Phage display of peptides or proteins on filamentous phage particles is an in vitro technology which allows the selection of peptides or proteins with desired properties from large pools of variant peptides or proteins (McCafferty et al., Nature, 348: 552-554 (1990); Sidhu et al., Current Opinion in Biotechnology, 11: 610-616 (2000); Smith et al., Science, 228: 1315-1317 (1985)). Phage display may be used to display diverse libraries of peptides or proteins, including antibody fragments, such as Fabs in the antibody discovery field, on the surface of a filamentous phage particle which are then selected for binding to a particular antigen of interest. The antibody fragment may be displayed on the surface of the filamentous phage particle by fusing the gene for the antibody fragment to that of a phage coat protein, resulting in a phage particle that displays the encoded antibody fragment on its surface. This technology allows the isolation of antibody fragments with desired affinity to many antigens form a large phage library.
For phage-based antibody discovery, evaluation of selected antibody fragments and the properties of their cognate IgGs in functional assays (such as target binding, cell-based activity assays, in vivo half-life, etc.) requires reformatting of the Fab heavy chain (HC) and light chain (LC) sequences into a full-length IgG by subcloning the DNA sequences encoding the HC and LC out of the vector used for phage display and into mammalian expression vectors for IgG expression. The laborious process of subcloning dozens or hundreds of selected HC/LC pairs represents a major bottleneck in the phage-based antibody discovery process. Furthermore, since a substantial percentage of selected Fabs, once reformatted, fail to perform satisfactorily in initial screening assays, increasing the number of clones carried through this reformatting/screening process greatly increases the ultimate probability of success.

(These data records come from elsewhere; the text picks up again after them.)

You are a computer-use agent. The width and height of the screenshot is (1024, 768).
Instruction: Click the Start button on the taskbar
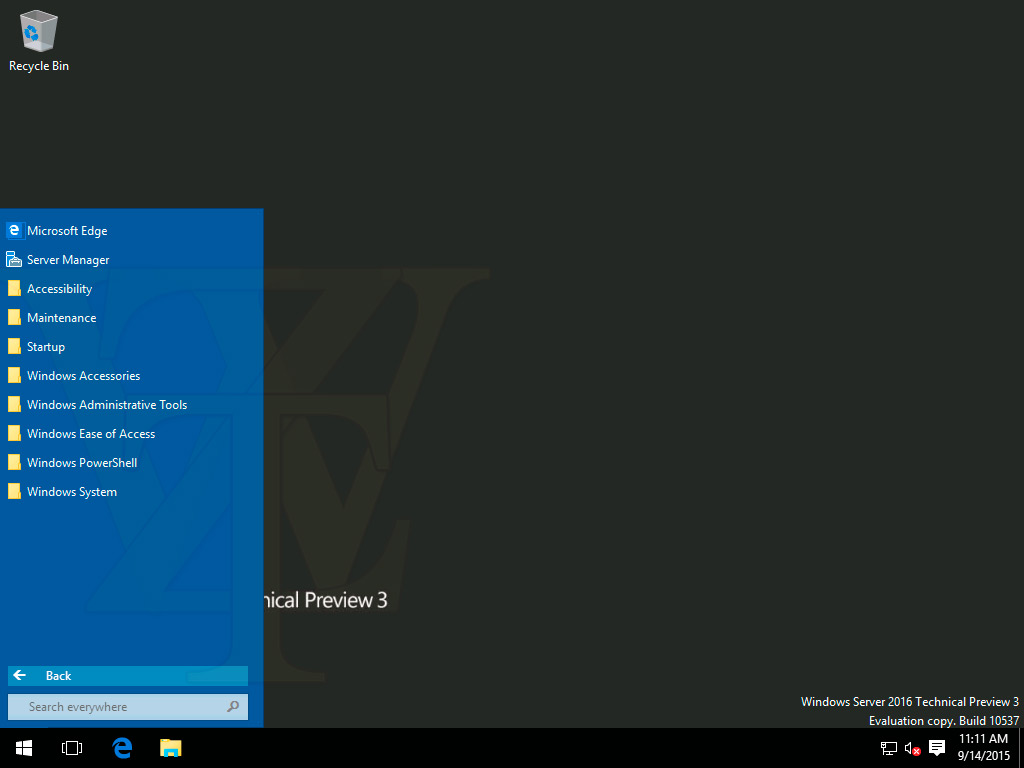[24, 748]
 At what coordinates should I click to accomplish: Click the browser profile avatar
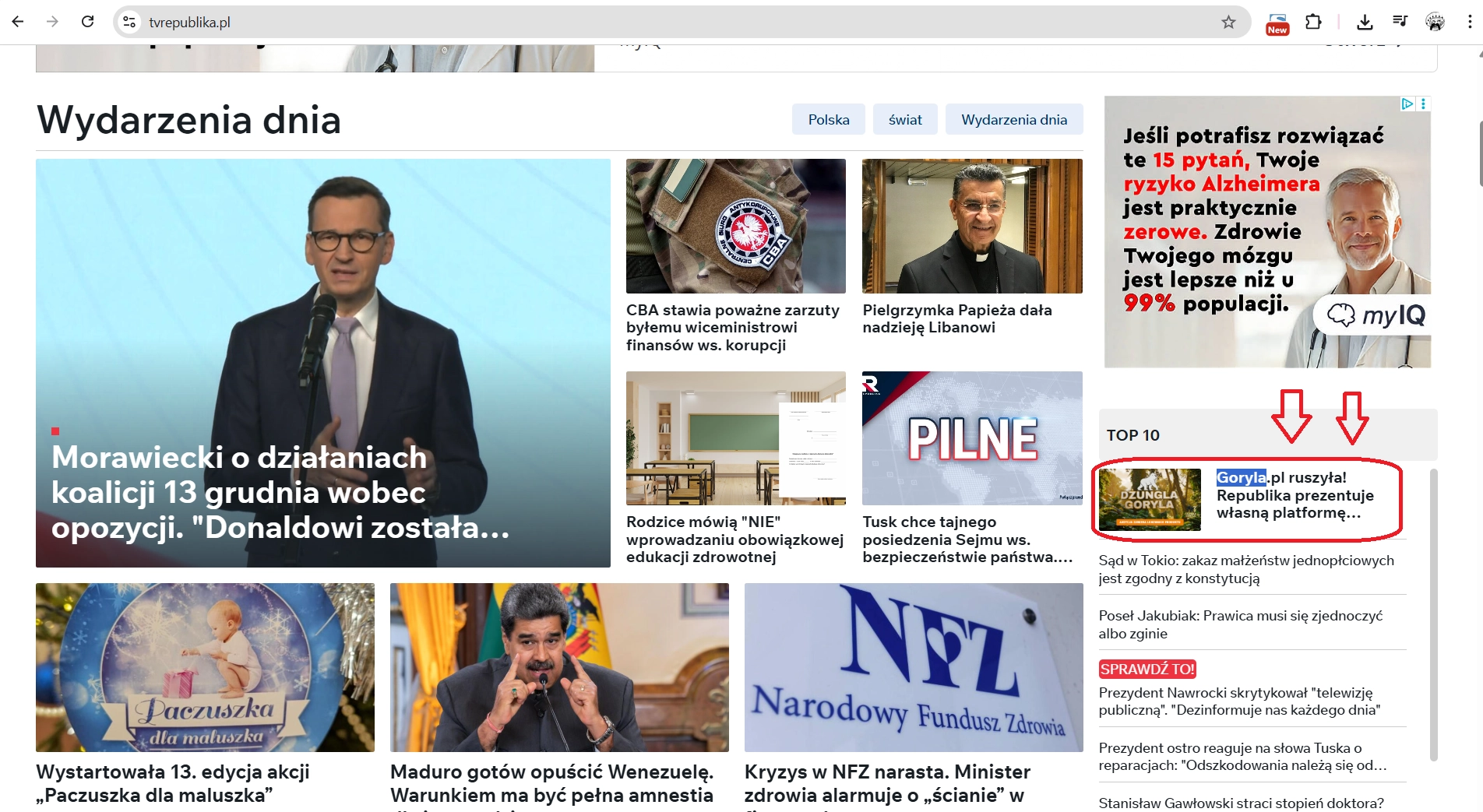pos(1435,22)
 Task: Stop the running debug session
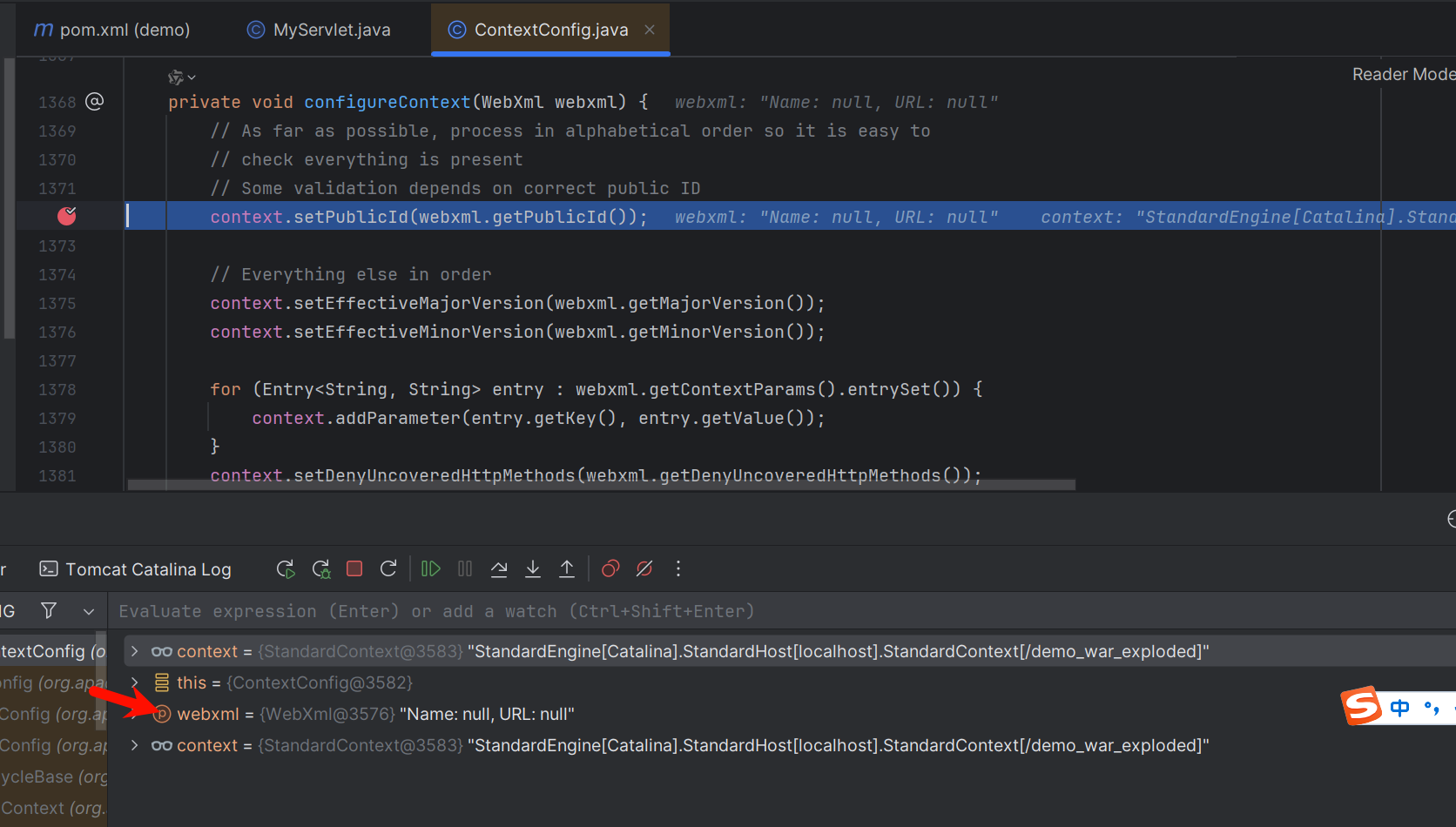point(354,569)
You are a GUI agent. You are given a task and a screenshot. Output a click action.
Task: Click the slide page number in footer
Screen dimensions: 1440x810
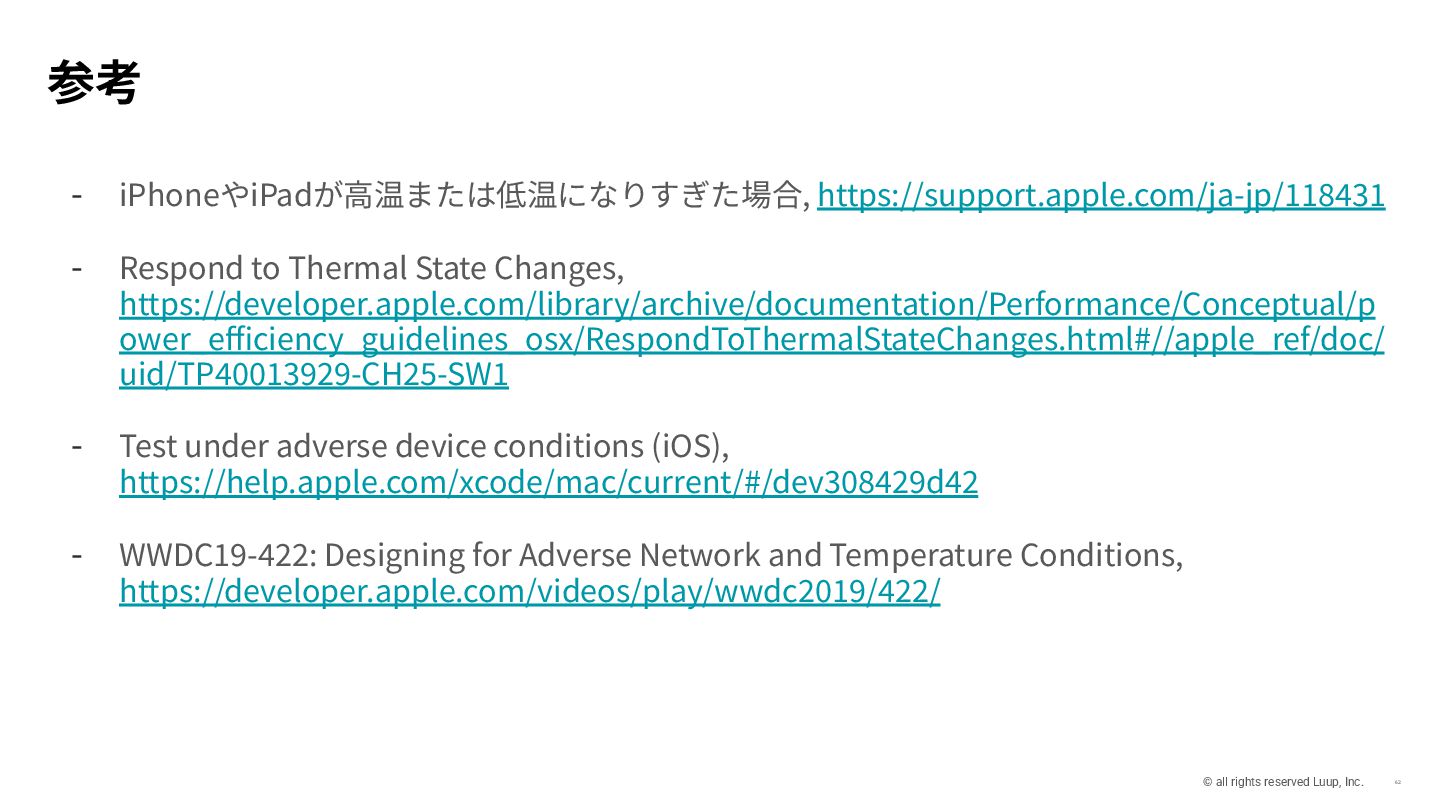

Here, we describe the generation of an expression and secretion system for driving expression of a Fab-phage fusion when transformed into E. coli, and of driving expression of a full-length IgG bearing the same Fab fragment when transfected into mammalian cells. We demonstrate that a mammalian signal sequence from the murine binding immunoglobulin protein (mBiP) (Haas et al., Immunoglobulin heavy chain binding protein, Nature, 306: 387-389 (1983); Munro et al., An Hsp70-like protein in the ER: identify with the 78 kd glucose-regulated protein and immunoglobulin heavy chain binding protein, Cell, 4:291-300 (1986) can drive efficient protein expression in both prokaryotic and eukaryotic cells. Using mammalian mRNA splicing to remove a synthetic intron containing a phage fusion peptide inserted within the hinge region of the human IgG1 HC, we are able to generate two distinct proteins in a host cell-dependent fashion: a Fab fragment fused to an adaptor peptide for phage display in E. coli and native human IgG1 in mammalian cells. This technology allows for the selection of Fab fragments that bind to an antigen of interest from a phage display library with subsequent expression and purification of the cognate full-length IgGs in mammalian cells without the need for subcloning.